**Given problem:** Copy out the rows word for word, starting with the line that contains "Select the HistogramSupport label" and going on through the line that contains "Action: pyautogui.click(x=565, y=292)", both included.

**Data rows:**
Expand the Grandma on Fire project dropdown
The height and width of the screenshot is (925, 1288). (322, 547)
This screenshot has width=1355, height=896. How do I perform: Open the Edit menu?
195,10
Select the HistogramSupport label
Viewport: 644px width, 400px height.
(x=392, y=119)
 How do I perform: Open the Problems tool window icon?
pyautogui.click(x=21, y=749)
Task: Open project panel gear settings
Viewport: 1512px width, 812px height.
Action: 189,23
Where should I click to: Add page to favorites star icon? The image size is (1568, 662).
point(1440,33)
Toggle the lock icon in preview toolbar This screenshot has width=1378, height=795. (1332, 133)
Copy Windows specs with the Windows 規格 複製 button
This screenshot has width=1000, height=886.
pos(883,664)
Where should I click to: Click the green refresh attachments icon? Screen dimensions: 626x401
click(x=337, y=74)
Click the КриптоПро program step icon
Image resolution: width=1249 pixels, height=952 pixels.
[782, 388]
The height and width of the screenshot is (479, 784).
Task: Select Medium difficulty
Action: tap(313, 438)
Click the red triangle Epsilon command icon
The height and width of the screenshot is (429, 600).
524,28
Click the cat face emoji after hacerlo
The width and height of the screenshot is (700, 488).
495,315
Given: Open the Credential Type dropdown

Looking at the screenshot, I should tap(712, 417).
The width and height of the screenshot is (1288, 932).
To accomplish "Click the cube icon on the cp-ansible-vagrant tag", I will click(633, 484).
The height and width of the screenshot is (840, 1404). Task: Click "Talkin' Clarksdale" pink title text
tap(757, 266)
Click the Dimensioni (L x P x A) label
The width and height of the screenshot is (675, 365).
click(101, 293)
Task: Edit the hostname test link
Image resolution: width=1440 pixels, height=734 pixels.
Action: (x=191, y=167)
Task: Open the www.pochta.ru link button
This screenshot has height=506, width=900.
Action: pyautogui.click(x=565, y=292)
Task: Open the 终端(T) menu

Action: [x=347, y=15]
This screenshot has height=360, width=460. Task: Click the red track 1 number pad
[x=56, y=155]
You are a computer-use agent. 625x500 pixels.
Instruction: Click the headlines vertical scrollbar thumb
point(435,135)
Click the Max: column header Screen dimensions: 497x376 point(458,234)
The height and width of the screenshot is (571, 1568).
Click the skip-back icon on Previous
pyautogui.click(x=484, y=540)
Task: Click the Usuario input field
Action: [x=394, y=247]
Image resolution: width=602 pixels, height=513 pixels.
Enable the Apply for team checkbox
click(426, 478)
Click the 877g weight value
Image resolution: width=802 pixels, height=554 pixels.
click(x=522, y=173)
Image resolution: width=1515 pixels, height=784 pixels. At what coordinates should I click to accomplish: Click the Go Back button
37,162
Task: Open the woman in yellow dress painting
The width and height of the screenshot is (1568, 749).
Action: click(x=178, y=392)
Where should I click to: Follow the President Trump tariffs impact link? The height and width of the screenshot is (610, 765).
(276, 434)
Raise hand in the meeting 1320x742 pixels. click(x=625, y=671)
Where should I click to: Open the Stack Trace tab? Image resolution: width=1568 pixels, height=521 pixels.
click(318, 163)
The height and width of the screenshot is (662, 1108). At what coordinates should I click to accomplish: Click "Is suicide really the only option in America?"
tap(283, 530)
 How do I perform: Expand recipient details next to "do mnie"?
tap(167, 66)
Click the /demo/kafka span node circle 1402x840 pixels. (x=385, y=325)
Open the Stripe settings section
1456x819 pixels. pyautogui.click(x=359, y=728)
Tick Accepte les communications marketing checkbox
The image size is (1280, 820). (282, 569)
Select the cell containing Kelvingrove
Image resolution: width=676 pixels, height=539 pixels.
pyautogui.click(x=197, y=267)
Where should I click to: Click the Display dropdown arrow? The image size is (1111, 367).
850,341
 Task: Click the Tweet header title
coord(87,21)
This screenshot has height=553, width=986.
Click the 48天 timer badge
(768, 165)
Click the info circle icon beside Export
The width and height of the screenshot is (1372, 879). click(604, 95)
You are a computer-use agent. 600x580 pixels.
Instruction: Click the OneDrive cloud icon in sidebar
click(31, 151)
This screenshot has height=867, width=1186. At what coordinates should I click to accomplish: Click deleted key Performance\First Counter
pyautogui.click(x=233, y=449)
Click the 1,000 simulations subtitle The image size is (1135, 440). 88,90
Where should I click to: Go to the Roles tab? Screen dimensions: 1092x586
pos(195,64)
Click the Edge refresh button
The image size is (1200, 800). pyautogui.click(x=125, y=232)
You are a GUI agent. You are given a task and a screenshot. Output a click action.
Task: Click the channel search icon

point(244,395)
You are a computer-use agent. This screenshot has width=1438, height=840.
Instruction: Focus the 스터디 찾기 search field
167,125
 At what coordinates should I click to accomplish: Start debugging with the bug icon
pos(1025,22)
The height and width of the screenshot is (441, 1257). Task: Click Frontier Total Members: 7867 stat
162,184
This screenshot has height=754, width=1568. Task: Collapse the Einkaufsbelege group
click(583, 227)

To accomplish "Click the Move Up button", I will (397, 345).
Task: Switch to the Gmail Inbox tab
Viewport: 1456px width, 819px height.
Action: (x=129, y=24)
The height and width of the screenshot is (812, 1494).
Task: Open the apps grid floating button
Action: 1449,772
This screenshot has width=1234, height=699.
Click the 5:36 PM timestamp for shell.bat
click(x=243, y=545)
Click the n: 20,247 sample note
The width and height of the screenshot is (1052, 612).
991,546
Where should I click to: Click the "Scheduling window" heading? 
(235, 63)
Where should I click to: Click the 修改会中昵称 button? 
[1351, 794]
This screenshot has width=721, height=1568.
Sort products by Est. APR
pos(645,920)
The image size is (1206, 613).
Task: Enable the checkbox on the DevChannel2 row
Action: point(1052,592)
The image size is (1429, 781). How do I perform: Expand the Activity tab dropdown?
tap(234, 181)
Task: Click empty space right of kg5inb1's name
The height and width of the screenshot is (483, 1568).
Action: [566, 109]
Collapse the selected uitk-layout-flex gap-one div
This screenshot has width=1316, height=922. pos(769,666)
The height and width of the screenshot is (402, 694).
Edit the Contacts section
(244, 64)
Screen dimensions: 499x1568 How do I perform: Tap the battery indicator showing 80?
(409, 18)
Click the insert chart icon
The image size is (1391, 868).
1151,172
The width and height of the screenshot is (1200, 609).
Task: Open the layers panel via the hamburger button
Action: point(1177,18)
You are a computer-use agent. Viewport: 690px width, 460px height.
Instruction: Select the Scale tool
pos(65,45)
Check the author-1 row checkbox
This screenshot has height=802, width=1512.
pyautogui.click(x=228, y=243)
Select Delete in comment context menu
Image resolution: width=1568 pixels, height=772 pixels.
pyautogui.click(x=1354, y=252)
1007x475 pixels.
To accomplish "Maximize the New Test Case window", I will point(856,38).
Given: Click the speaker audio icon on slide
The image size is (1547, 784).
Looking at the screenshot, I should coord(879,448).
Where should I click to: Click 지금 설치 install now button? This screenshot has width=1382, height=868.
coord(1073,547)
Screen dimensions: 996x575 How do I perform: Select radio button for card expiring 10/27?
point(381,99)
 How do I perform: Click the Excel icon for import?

**Response:**
Select the HistogramSupport label
Viewport: 644px width, 400px height.
(x=392, y=119)
 How do I perform: Open the Problems tool window icon?
pyautogui.click(x=21, y=749)
Task: Open project panel gear settings
Viewport: 1512px width, 812px height.
Action: 189,23
Where should I click to: Add page to favorites star icon? The image size is (1568, 662).
point(1440,33)
Toggle the lock icon in preview toolbar This screenshot has width=1378, height=795. (1332, 133)
Copy Windows specs with the Windows 規格 複製 button
This screenshot has width=1000, height=886.
pos(883,664)
Where should I click to: Click the green refresh attachments icon? Screen dimensions: 626x401
click(x=337, y=74)
Click the КриптоПро program step icon
Image resolution: width=1249 pixels, height=952 pixels.
[782, 388]
The height and width of the screenshot is (479, 784).
Task: Select Medium difficulty
Action: tap(313, 438)
Click the red triangle Epsilon command icon
The height and width of the screenshot is (429, 600).
524,28
Click the cat face emoji after hacerlo
The width and height of the screenshot is (700, 488).
495,315
Given: Open the Credential Type dropdown

Looking at the screenshot, I should tap(712, 417).
The width and height of the screenshot is (1288, 932).
To accomplish "Click the cube icon on the cp-ansible-vagrant tag", I will click(633, 484).
The height and width of the screenshot is (840, 1404). Task: Click "Talkin' Clarksdale" pink title text
tap(757, 266)
Click the Dimensioni (L x P x A) label
The width and height of the screenshot is (675, 365).
click(101, 293)
Task: Edit the hostname test link
Image resolution: width=1440 pixels, height=734 pixels.
Action: (x=191, y=167)
Task: Open the www.pochta.ru link button
This screenshot has height=506, width=900.
Action: pyautogui.click(x=565, y=292)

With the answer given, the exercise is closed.